* _Exercise details_: Extend the news report on the record bluefin tuna sale at Tokyo's new year fish auction, beginning after its final sentence.

=== Quoted passage ===

A Japanese sushi entrepreneur yesterday paid a record US$3.2 million for a giant bluefin tuna at an annual prestigious new year auction in Tokyo’s main fish market.
Self-styled “Tuna King” Kiyoshi Kimura’s sushi restaurant chain paid the top price for the 243kg fish that was caught off Japan’s northern coast.
“I’d thought we would be able to buy a little cheaper, but the price soared before you knew it,” Kimura said after the pre-dawn auction at Tokyo’s main fish market.
Photo: AFP
“I was surprised at the price...I hope that by eating auspicious tuna, as many people as possible will feel energized,” he told reporters.
The ¥510.3 million price at the new year’s auction was the highest since comparable data started being collected in 1999.
The previous high was ¥333.6 million for a 278kg bluefin in 2019, after the fish market moved from its traditional Tsukiji area in central Tokyo to a more modern facility.
The top bidder last year paid ¥207 million for a 276kg bluefin.
Shortly after this year’s auction, the tuna was butchered and turned into sushi, selling for about ¥500 per roll.

=== Supplied entries ===

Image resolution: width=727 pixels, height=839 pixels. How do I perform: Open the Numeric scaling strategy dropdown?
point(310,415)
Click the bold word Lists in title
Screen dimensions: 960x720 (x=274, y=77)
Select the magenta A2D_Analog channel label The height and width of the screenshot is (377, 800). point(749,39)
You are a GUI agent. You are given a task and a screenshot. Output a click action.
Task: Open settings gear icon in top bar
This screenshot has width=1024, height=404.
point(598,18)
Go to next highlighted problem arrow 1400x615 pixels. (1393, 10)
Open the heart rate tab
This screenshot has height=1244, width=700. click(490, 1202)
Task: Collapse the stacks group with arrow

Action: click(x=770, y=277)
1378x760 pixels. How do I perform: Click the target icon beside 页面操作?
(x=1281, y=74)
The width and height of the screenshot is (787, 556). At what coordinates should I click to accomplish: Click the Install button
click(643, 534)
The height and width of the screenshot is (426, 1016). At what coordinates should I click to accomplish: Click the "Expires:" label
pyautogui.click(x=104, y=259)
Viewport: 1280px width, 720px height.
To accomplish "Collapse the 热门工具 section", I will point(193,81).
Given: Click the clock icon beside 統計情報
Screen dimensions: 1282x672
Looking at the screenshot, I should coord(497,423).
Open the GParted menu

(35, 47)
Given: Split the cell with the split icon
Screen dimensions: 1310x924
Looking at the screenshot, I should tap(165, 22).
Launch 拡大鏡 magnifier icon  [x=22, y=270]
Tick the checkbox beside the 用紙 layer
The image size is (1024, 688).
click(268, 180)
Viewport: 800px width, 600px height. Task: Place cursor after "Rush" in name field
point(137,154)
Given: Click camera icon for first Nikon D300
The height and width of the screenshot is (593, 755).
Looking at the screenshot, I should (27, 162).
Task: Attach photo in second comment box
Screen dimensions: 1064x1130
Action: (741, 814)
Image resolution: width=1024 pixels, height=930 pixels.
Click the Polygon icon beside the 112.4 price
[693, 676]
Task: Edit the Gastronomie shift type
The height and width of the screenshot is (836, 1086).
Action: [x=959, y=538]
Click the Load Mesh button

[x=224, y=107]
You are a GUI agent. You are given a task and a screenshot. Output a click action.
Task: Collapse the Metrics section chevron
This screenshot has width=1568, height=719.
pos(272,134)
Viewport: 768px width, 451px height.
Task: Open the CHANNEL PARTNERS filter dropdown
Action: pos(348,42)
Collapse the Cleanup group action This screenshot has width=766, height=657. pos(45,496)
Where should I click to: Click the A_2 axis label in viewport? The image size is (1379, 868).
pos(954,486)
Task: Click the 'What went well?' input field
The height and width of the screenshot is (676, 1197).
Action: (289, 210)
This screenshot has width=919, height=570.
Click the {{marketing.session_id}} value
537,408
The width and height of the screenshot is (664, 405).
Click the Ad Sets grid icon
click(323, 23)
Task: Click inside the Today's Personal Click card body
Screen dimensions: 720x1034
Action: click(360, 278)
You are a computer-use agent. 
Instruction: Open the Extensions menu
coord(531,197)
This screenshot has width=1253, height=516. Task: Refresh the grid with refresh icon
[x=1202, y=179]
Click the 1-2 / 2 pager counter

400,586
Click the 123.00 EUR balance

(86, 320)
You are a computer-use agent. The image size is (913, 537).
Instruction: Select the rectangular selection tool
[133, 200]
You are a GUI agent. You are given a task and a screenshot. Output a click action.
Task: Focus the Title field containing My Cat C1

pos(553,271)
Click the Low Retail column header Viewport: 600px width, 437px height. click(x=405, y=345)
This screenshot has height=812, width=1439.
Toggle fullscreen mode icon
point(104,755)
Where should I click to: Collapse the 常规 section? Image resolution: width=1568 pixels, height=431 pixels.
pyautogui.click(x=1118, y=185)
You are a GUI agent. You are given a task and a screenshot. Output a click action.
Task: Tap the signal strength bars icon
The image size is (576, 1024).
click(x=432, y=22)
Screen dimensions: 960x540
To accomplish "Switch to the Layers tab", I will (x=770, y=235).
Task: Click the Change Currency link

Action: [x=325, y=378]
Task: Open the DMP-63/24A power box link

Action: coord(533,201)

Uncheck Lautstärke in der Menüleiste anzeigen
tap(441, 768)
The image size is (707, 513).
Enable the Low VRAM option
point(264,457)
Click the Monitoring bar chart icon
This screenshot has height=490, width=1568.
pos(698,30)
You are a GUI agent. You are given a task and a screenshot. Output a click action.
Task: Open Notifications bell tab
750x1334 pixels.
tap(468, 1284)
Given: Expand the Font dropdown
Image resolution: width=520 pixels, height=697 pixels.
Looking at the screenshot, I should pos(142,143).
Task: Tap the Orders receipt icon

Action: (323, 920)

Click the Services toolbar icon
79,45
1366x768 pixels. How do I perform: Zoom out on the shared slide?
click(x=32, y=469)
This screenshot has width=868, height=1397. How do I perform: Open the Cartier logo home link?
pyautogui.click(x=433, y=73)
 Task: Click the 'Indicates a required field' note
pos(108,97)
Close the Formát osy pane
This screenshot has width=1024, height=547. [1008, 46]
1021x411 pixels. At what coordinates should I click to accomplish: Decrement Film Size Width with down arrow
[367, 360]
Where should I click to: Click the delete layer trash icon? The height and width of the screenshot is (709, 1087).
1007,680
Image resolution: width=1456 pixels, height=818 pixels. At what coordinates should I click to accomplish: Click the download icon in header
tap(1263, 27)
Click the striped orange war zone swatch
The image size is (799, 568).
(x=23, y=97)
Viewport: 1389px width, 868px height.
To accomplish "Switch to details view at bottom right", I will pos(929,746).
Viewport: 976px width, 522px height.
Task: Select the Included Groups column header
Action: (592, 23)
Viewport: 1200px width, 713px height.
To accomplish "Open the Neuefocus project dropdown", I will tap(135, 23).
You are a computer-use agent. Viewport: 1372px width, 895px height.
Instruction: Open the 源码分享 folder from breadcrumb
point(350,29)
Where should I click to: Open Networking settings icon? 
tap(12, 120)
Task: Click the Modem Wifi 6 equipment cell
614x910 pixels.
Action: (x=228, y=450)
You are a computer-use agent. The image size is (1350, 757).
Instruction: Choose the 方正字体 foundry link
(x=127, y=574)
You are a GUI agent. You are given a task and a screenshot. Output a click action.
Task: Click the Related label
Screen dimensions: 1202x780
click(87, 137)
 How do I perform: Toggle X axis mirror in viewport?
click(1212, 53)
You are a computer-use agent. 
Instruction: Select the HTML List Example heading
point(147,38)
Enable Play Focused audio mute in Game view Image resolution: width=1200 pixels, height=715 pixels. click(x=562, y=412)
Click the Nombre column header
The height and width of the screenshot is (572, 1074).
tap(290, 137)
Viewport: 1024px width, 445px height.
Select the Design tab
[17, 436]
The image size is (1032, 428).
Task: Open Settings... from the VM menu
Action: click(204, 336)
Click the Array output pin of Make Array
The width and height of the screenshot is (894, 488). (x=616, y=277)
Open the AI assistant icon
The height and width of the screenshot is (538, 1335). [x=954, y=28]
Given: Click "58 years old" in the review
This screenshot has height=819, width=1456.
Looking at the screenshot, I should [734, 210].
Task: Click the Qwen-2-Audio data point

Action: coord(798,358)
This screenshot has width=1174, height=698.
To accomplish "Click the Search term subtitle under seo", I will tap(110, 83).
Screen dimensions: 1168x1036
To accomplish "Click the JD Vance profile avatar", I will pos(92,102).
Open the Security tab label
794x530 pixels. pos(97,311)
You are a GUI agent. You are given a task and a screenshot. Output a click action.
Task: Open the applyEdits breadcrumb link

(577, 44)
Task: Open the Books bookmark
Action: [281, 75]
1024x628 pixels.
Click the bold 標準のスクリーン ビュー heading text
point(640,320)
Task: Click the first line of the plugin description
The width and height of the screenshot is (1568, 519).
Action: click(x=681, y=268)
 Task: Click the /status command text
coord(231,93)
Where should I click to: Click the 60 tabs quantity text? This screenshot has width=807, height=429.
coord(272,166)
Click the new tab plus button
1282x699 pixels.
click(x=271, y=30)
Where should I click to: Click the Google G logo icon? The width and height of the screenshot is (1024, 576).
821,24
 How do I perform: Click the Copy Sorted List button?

===

* _Task output_:
Dave Gershman, a senior officer for the Pew Charitable Trusts’ international fisheries team, used news of the auction to highlight that stocks of Pacific bluefin tuna were improving after being “near collapse.”
During the COVID-19 pandemic, the new year tunas commanded only a fraction of their usual top prices as restaurants scaled back operations.
Gershman in an e-mailed statement said that a 2017 recovery plan “is working, and if decisionmakers take further action in 2026, the future for Pacific bluefin will be bright.”
“This year, fisheries managers from Japan, the United States, Korea and other countries from across the Pacific who target bluefin should agree on a long-term, sustainable management plan that would lock in a healthy population and ensure that the species never again faces the overfishing of the past,” he added.